The program has also appeared in 34 NCAA Regionals and 12 College World Series. Out of its 12 College World Series trips, the program has appeared in two national championship series (2013 and 2021). Eight years after finishing as runner-up to the UCLA Bruins in 2013, the Mississippi State Bulldogs returned to the national championship series when on June 30, 2021, the club defeated the Vanderbilt Commodores with a score of 9–0 to finally secure its first National Championship title, which serves as the first national championship in a team-sport in school history. This 2021 National Championship was earned in a third consecutive trip to the College World Series (2018, 2019, 2021).
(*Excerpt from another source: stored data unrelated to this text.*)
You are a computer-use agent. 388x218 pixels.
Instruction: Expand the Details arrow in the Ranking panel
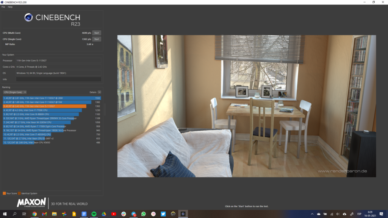point(99,92)
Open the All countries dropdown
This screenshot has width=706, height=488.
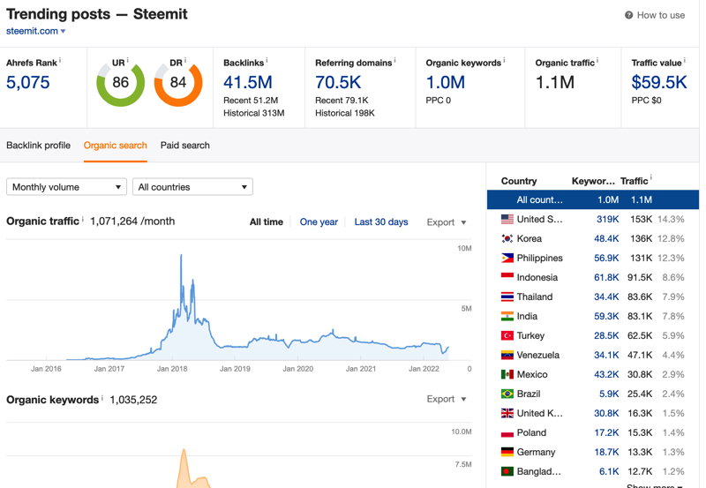pos(192,187)
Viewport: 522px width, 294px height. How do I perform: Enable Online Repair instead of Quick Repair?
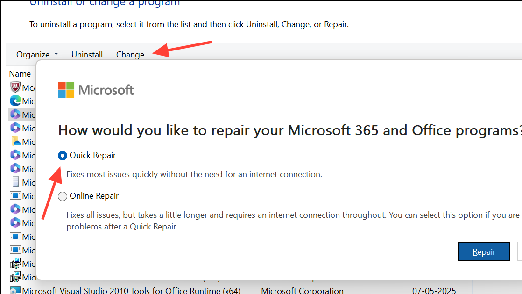pos(62,196)
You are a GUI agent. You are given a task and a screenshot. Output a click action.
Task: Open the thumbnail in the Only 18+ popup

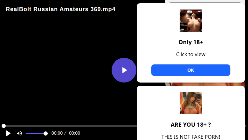[x=191, y=21]
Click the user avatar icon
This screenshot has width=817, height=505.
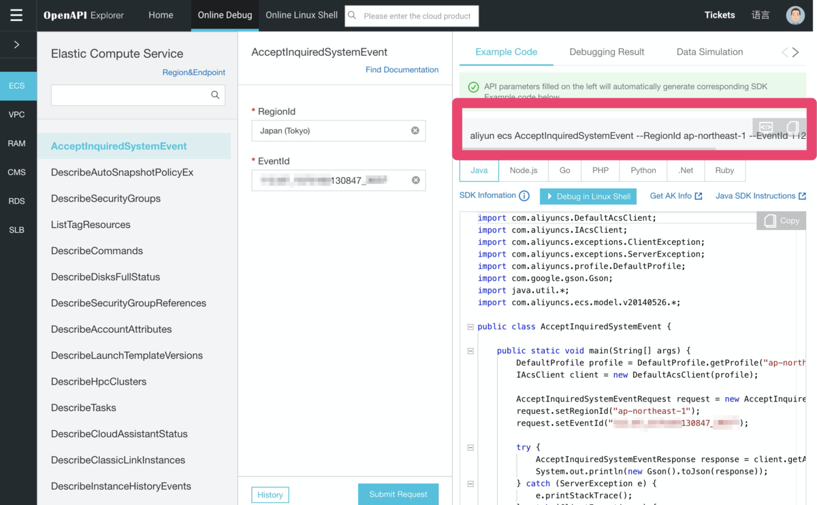click(795, 15)
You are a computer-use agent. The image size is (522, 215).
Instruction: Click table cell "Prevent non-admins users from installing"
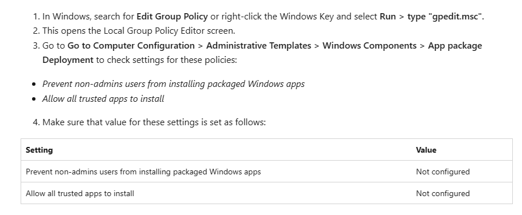143,172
A Bulldogs pitcher was selected in the first round of the MLB draft 6 times.

- *2020 College World Series did not take place due to the cancellation of the 2020 college baseball season in the presence of the COVID-19 Pandemic. The team had achieved a 12–4 record to start the 2020 season before it was discontinued during March 2020.

==Venue==

The Bulldogs play their home games at Dudy Noble Field, Polk-DeMent Stadium. Dubbed the "Carnegie Hall of College Baseball" by Nelle Cohen, wife of former MSU skipper and current Auburn Athletic Director John Cohen, it was the host site of the first SEC tournament and holds the NCAA baseball on-campus attendance record of 16,423 spectators, set in a game against the University of Mississippi on April 15, 2023. The stadium has hosted all 25 of the top 25 largest crowds to attend an on-campus college baseball game, which the top 10 belong solely to Mississippi State. In 2013, Paul Swaney of Stadium Journey ranked it as the number one collegiate ballpark. One of the venue's most prominent features is the Left Field Lounge, an outfield area where spectators can gather and enjoy the games in a tailgate setting, including stands built on top of old pick-up trucks and trailers.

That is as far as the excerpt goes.